Quizás was Iglesias first album in Spanish in four years, his last being Cosas del Amor in 1998. This was also his last full-length Spanish album of his career as his next albums would be English and bilingual exclusively. The album has a fragile and delicate sound compared to his previous three Spanish albums, which were based on pop songs with light rock instrumentation and consists mainly of middle of the road Latin pop ballads. It is his most personal release to date as it deals with topics such as the strange relationship with his father, singer Julio Iglesias, and other personal dilemmas.

Enrique Iglesias won the Latin Grammy Award for Best Male Pop Vocal Album at the 4th Annual Latin Grammy Awards on 3 September 2003.

Professional ratings
Review scores
| Source | Rating |
| AllMusic | Star Half star |

==Making of Quizás==
Enrique Iglesias wrote or co-wrote every track on the album and co-produced several of the tracks with the exception of "Tres Palabras" and the cover version of "La Chica de Ayer" originally recorded by Nacha Pop. Iglesias was the executive producer of the album alongside best friend Andrés Restrepo. The title track of the album talks about Iglesias' strained relationship with his father. The album was released on 17 September 2002.

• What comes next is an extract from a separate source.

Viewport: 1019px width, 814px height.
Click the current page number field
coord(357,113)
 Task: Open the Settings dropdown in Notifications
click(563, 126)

==Commercial performance==
Quizas topped the Billboard Latin Albums Chart, debuting at No. 1 and shot to No. 12 on the Billboard 200, the highest position for a Spanish album at the time and fastest-selling Spanish album in five years. All three singles released from the album ("Mentiroso", "Quizás" and "Para Qué La Vida") topped Billboards Hot Latin Tracks Chart. In Spain however the first single "Mentiroso" was not released. In its place, the song "La Chica de Ayer" was released as promotional single. The album also entered at 200 on the UK album charts, the highest entry for a Spanish album that year as well as performing well across Latin America going platinum in counties like Mexico and Argentina. The album sold over a million copies worldwide by the end of 2002.

==Track listing==

Quizás — standard version
| No. | Title | Writer(s) | Length |
|---|---|---|---|
| 1. | "Tres Palabras" | Gerardo "Cachorro" López; Sandra Baylac; Sebastián Schón; | 4:23 |
| 2. | "Para Qué la Vida" | Chein García-Alonso; Léster Méndez; Enrique Iglesias; | 4:05 |
| 3. | "La Chica de Ayer" | Antonio Vega | 3:58 |
| 4. | "Mentiroso" | Alonso; Iglesias; | 4:00 |
| 5. | "Quizás" | Méndez; Iglesias; | 4:11 |
| 6. | "Pienso en Ti" | Botija; Iglesias; | 4:19 |
| 7. | "Marta" | Botija; Iglesias; | 4:23 |
| 8. | "Suéltame las Riendas" | Alonso; Iglesias; | 3:55 |
| 9. | "Mamacita" | Alonso; Méndez; Iglesias; | 4:52 |
| 10. | "Mentiroso" (versión mariachi) | Alonso; Iglesias; | 3:51 |
| 11. | "No Apagues la Luz" (bonus track) | Iglesias; Morales; DioGuardi; Siegel; | 3:49 |
| Total length: |  |  | 45:46 |

==Charts==

| Chart (2002) | Peak position |
|---|---|
| Canadian Albums (Nielsen SoundScan) | 30 |
| European Top 100 Albums (Music & Media) | 32 |
| Portuguese Albums (AFP) | 4 |
| Spain (PROMUSICAE) | 1 |
| Swedish Albums (Sverigetopplistan) | 15 |
| Swiss Albums (Schweizer Hitparade) | 41 |
| UK Albums (OCC) | 148 |
| US Billboard 200 | 12 |
| US Top Latin Albums (Billboard) | 1 |
| US Latin Pop Albums (Billboard) | 1 |

==Certifications and sales==

| Region | Certification | Certified units/sales |
| Argentina (CAPIF) | Gold | 20,000^{^} |
| Spain (Promusicae) | Platinum | 100,000^{^} |
| United States (RIAA) | Gold | 500,000^{^} |
^{^} Shipments figures based on certification alone.